Posted on the 29 March 2011 by Warigia @WarigiaBowman

Dear readers


This post will pull together material on the Libyan crisis. It is a chronology, not an analysis. I will pull from Al Jazeera, The Washington Post, and the New York Times. I will also review Al Masry Al Youm. I will put up a new post on a weekly basis, or as needed. WMB
Review of Libyan Conflict
The unrest in Libya began on February 15, 2011. The main reasons for the protests were the lack of political freedom, the spread of corruption under the Qadaffi regime, and the need to expand freedom of speech. (Need Citation) Thousands turned out peacefully in Benghazi holding signs and chanting to challenge Colonel Muammar Qaddafi's 41 year strongman rule. On February 26, 2011, The UN Security council called for a no-fly zone in Libya.
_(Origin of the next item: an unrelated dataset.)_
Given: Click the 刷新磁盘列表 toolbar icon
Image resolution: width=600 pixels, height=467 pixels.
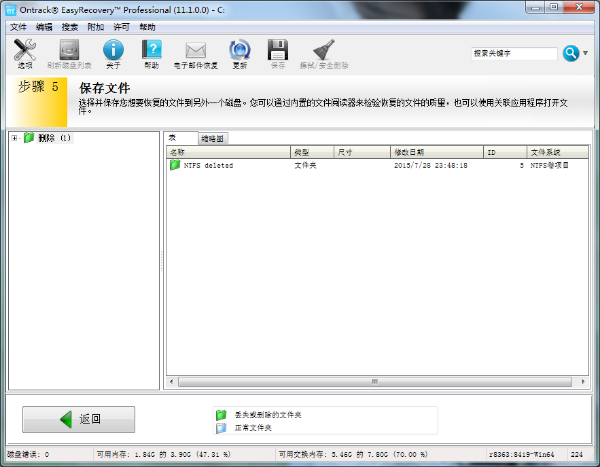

On March 3, 2011, The Arab League asked Qadaffi to stop the bloodshed. "The Arab resolution called on the Libyan government to respond to the "legitimate demands of the Libyan people" and to stop bloodshed. The Libyan authorities must lift restrictions on media and mobile networks and allow the delivery of aid." Libya was suspended from the Arab League. The Secretary General of the Arab League is Amr Moussa, a likely Egyptian Presidential Candidate. On March 13, the Arab League endorsed the concept of a no-fly zone over Libya. On March 17, 2011, the United Nations Security Council passed a resolution calling for military action in Libya.
According to the Nation, in an article entitled Libya and the Dilemma of Intervention Libya and the Dilemma of Intervention published on March 18, 2011, the UN Security Council took some diplomatic steps before authorizing military intervention. The UN Security Council mandated freezing the regime's assets, imposing sanctions on Qadaffi and his associates, and organizing humanitarian assistance. 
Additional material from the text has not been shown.